The survey included about 24 works, ranging from Graham’s Conceptual pieces of the mid-’60s to his recent and proposed glass pavilions. While the show focused primarily on these structures–presented via photographs, models and various full-scale constructions–it sought at the same time to avoid the sorts of misunderstandings that arise when Graham’s works are considered as examples of “architecture” or “sculpture.” Graham quite deliberately blurs such boundaries in conceiving, executing and exhibiting his work. For example, in discussing the architectural models which formed the nucleus of the Nouveau Musee show, Graham said:
My purpose is to use these models as tools of propaganda to generate commissions for similar works, possibly including some (more pragmatic) alterations that adapt the project according to a specific site. I also use such models because of their ambiguity, since it is difficult to clearly define them as “artistic” or architectural works.
This kind of intentional ambivalence about the nature of specific works is characteristic of Graham’s method. The point was underscored in Lyons by presenting some of his models alongside finished, full-scale pavilions. Sometimes these models are “projects” which Graham never really expects to have built, as with Alteration to a Suburban House (1978), which was conceived from the start as a theoretical demonstration. But at other times, particularly with the glass pavilions, the models serve as an intermediary design stage. In order to understand how Graham’s work has developed and changed, the visitor must be able to recognize the crucial distinction between the “final” models of the early 1970s and the “provisional” models for pavilions of the ’80s.

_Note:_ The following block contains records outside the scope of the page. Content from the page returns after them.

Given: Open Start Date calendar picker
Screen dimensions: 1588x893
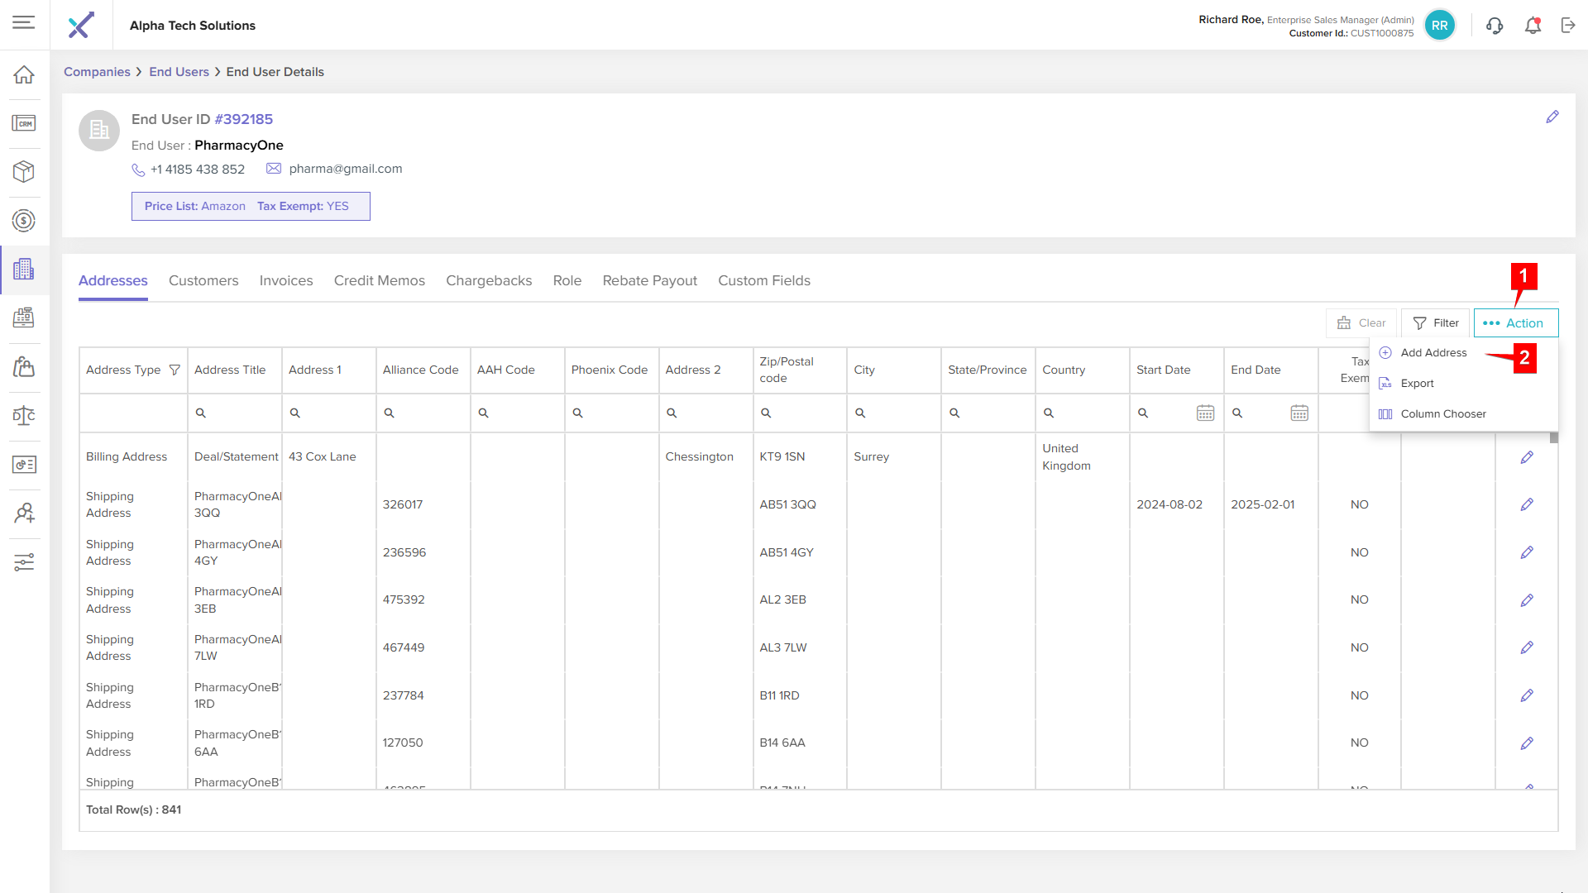Looking at the screenshot, I should coord(1205,413).
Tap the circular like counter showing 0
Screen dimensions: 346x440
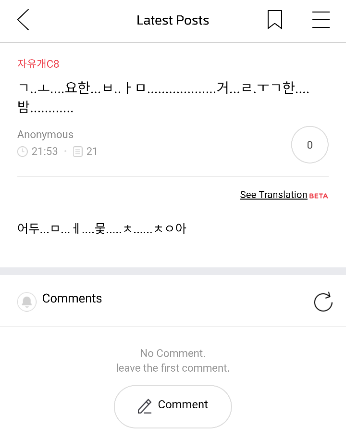pos(309,145)

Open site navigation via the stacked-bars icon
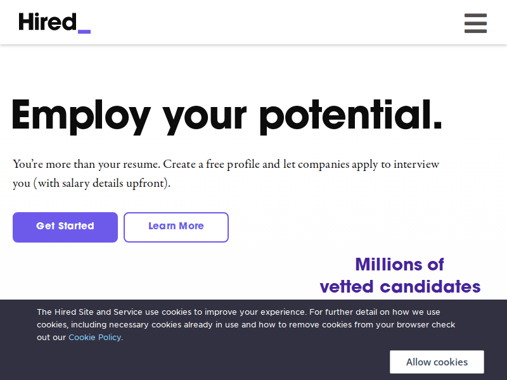[x=475, y=23]
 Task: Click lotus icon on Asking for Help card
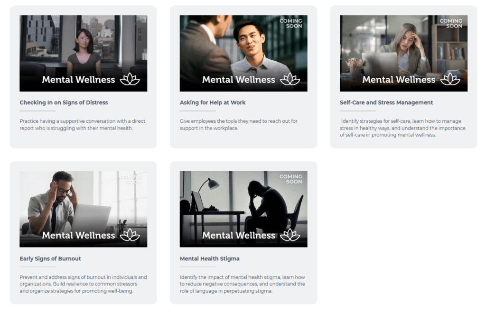290,79

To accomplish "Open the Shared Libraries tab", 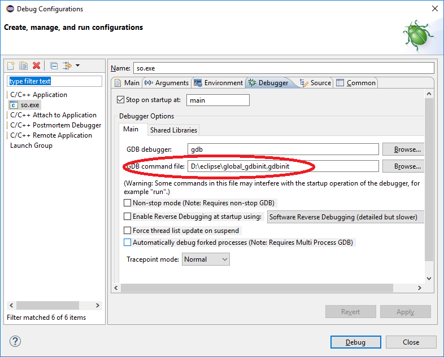I will click(x=173, y=130).
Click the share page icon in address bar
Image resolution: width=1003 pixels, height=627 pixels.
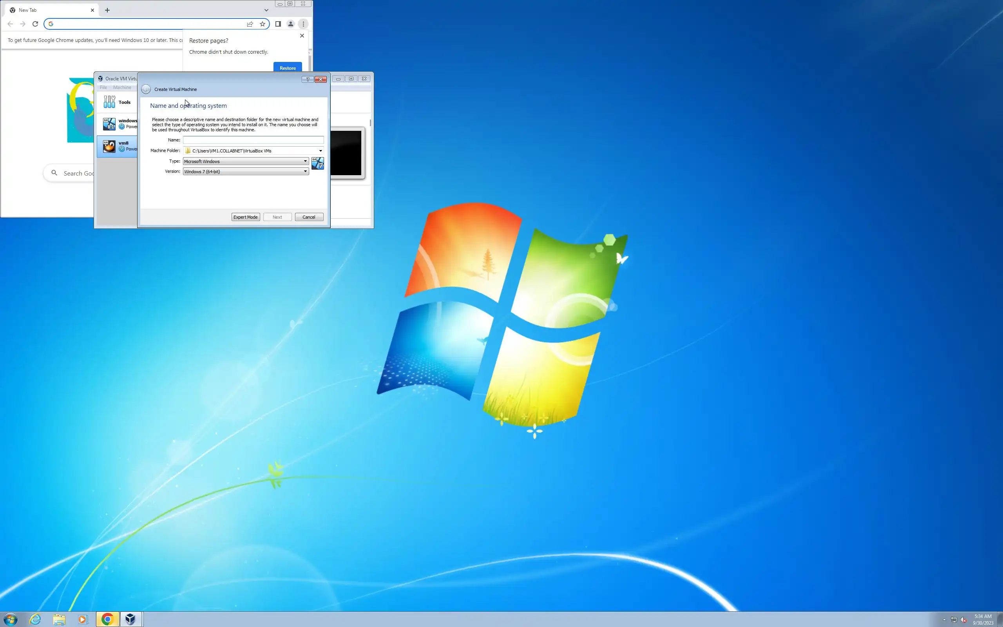click(x=250, y=24)
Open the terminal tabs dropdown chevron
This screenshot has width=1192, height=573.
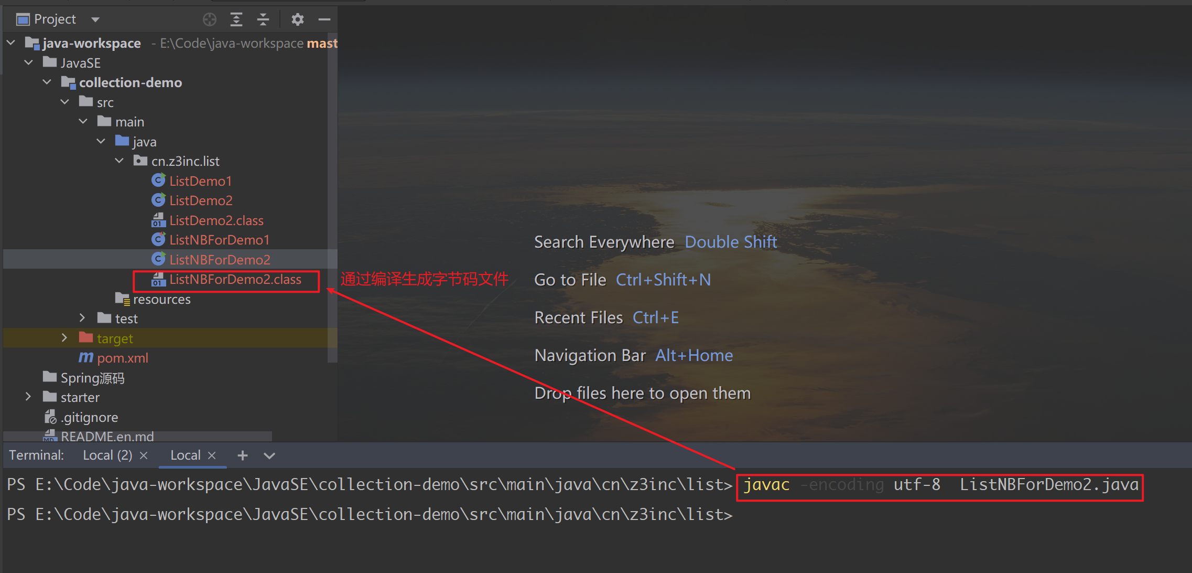tap(269, 455)
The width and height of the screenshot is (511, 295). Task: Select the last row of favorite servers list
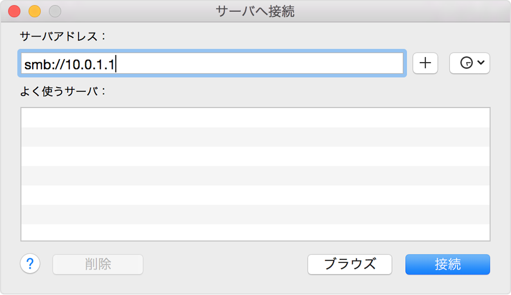255,232
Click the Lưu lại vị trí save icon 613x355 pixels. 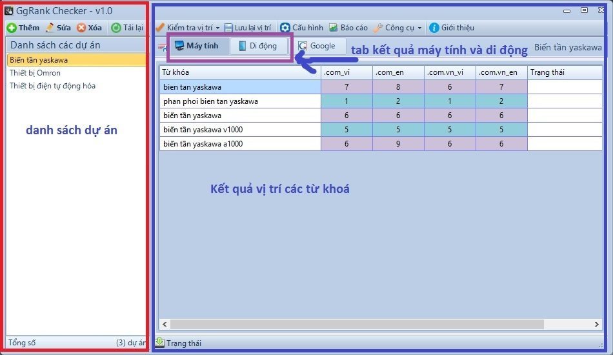click(x=228, y=28)
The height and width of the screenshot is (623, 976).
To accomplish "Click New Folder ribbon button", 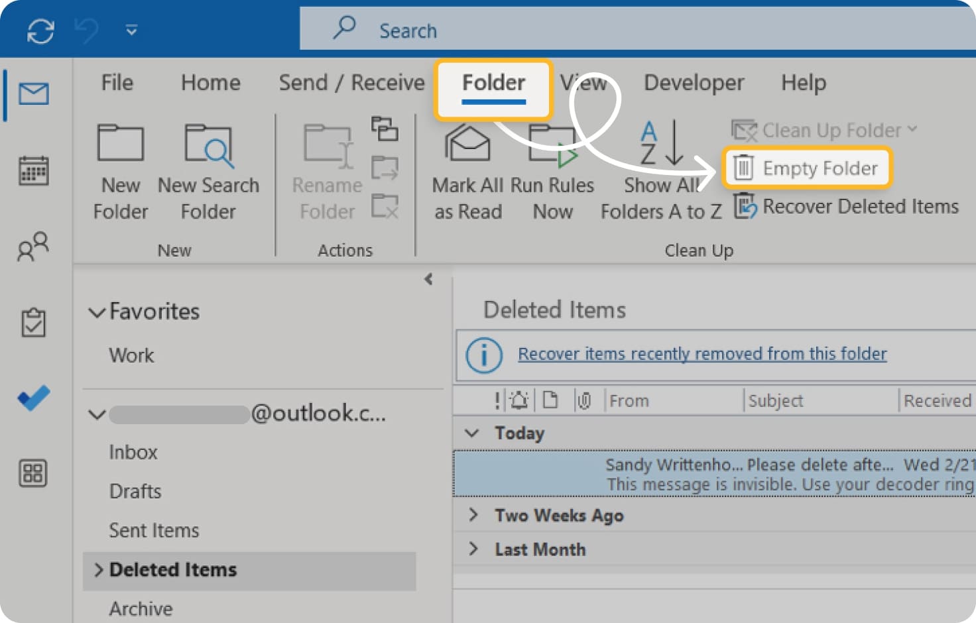I will (120, 171).
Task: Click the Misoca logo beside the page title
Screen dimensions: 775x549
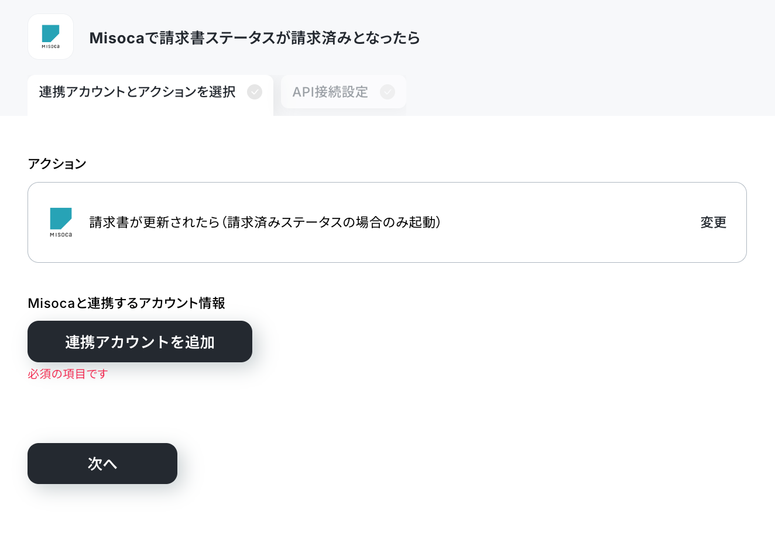Action: pyautogui.click(x=50, y=37)
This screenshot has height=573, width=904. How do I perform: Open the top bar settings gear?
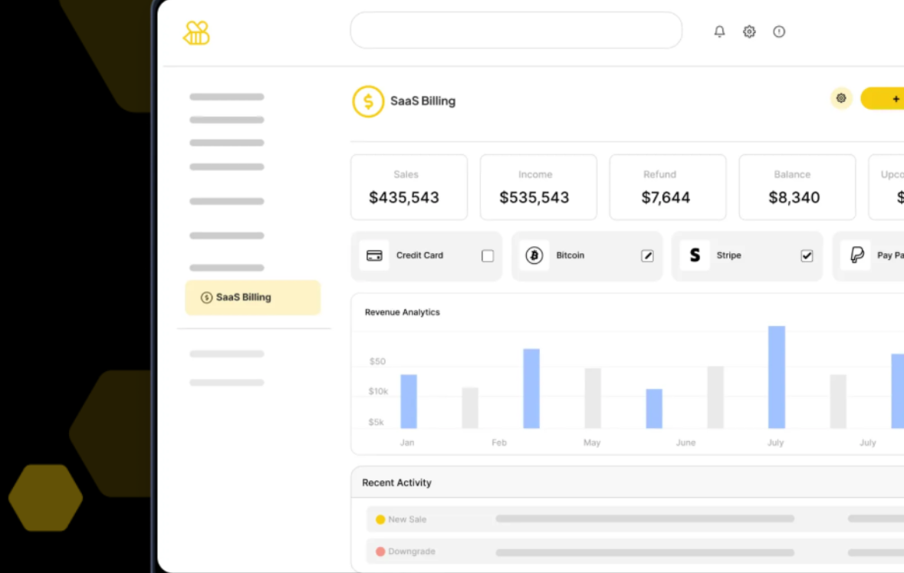pos(748,31)
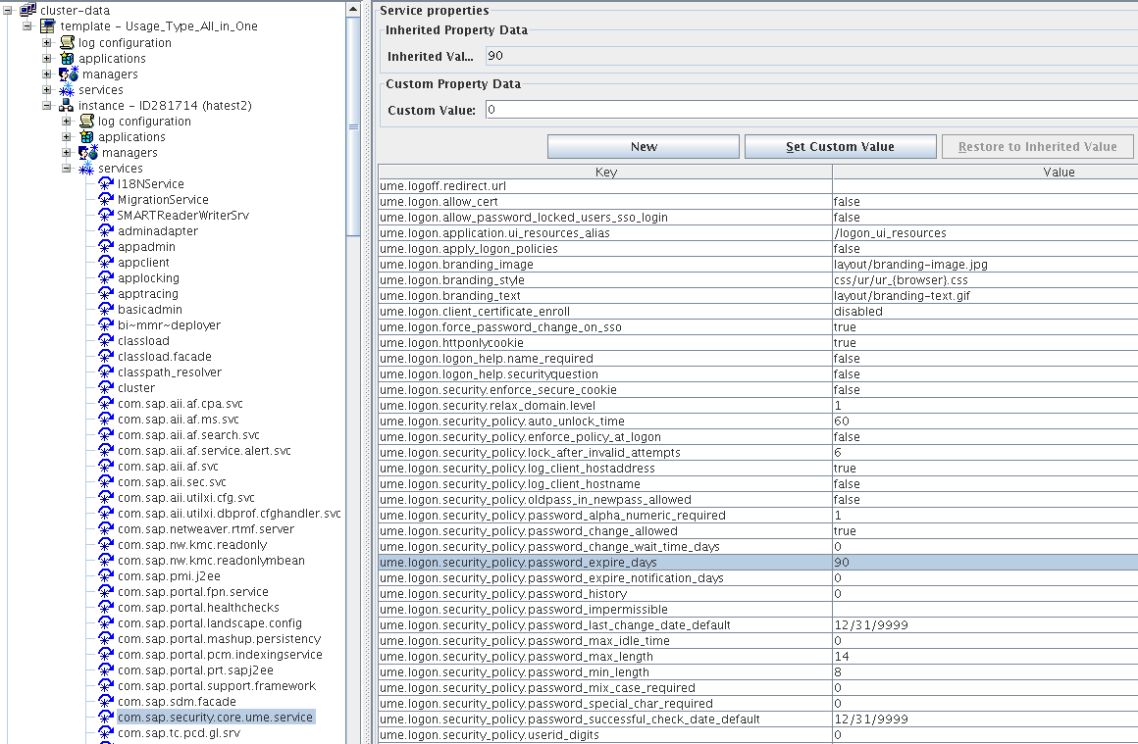Click inside the Custom Value input field
Viewport: 1138px width, 744px height.
tap(687, 108)
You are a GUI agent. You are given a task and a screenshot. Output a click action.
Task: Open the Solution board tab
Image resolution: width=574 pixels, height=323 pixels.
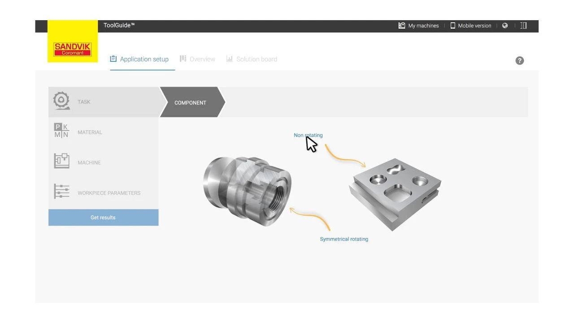pos(252,59)
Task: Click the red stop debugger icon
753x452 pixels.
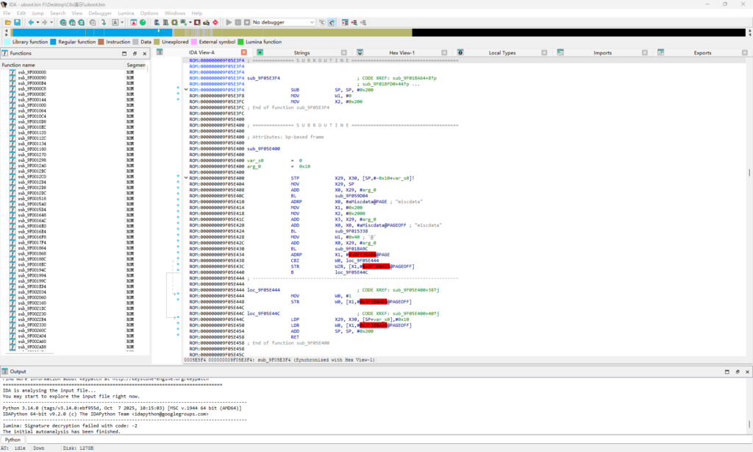Action: [x=215, y=22]
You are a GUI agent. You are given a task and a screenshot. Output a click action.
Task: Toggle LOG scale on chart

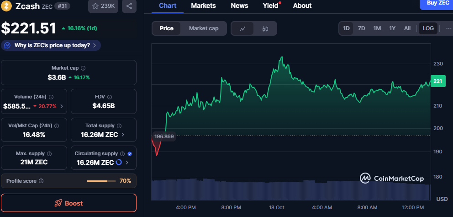pyautogui.click(x=428, y=28)
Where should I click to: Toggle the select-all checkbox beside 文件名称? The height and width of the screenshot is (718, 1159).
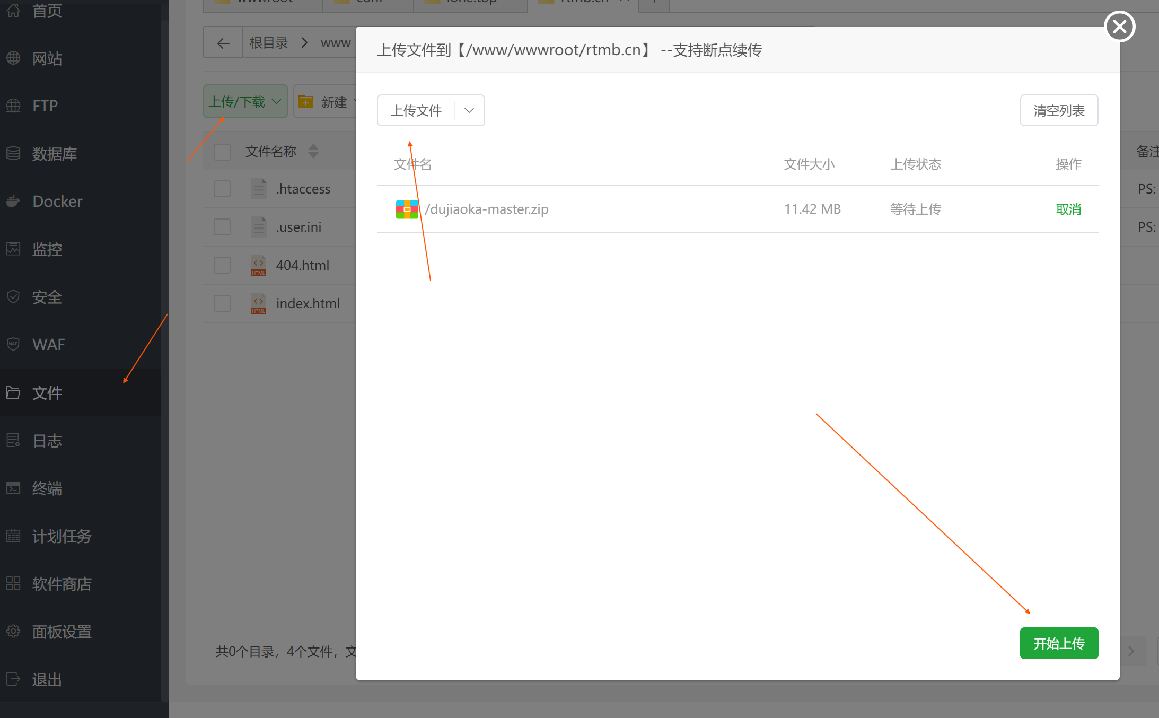click(x=222, y=152)
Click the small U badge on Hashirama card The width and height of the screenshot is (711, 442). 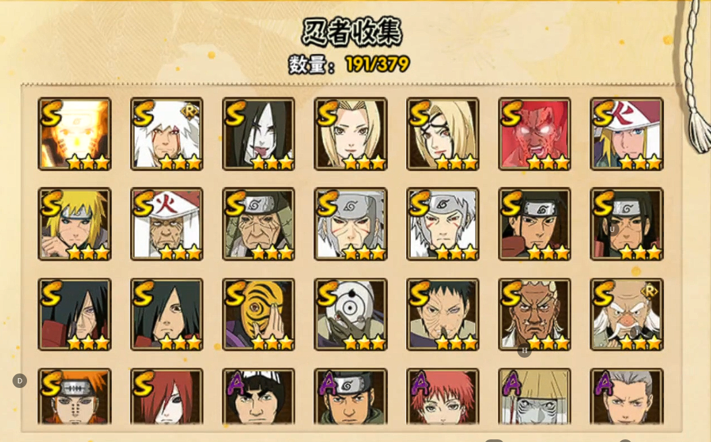pyautogui.click(x=611, y=229)
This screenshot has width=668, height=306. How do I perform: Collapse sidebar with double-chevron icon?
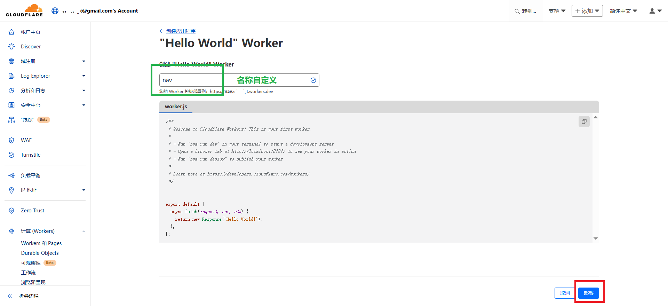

For instance, there were three small-scale models of his recent Gift Shop/Coffee Shop (1989) in the show, each representing a different version of the project, as well as a completed pavilion. By siting the full-scale work within the museum’s neutral, indoor exhibition space, Graham and the curators forced visitors to puzzle over how to approach it: as a sculpture within an exhibition or, in the artist’s words, “as something real and permanent–in short an architectural Work.”
Graham’s earliest work grew out of the New York art milieu of the mid-1960s. In 1964 he and a friend opened a Manhattan gallery dedicated to avant-garde art. The gallery lasted only a year, but it brought Graham in contact with figures like Robert Smithson, Jo Baer, Dan Flavin and Donald Judd. Not long after, Graham began to formulate his own art projects, which reflected concerns shared by his Minimalist and Conceptualist peers: the notion of the art work as a “structure of information” rather than a physical object, the nature of the spectator’s perceptual experience within the gallery space, and the effect (both aesthetic and economic) of the reproduction of art works in magazines.
For example, Graham investigated the effects of art’s “technical reproduction” by making Conceptual pieces meant to exist solely as texts appearing in the advertising or editorial sections of various magazines. Works such as Schema, Figurative and Homes for America (all 1966) were published in both avant-garde journals and general circulation magazines, ranging from Art and Language to Arts Magazine to Harper’s Bazaar. Schema, which resembles a Minimalist poem, is simply a list of the technical specifics of its own presentation: the number of words and letters printed, the name of the paper stock and type-face used, the paper size and so on. Since the particulars change with each publication in different journals, Schema exists both as a purely conceptual “data field” and as a series of varying physical incarnations. Homes for America, a photo-and-text essay on the permutations of colors and architectural styles of suburban tract houses, was published in Arts Magazine in 1967. But the piece might also be regarded as an unpredictable mix of Conceptual art and cultural criticism, in which postwar housing developments are treated as examples of “serial logic” and minimalist form.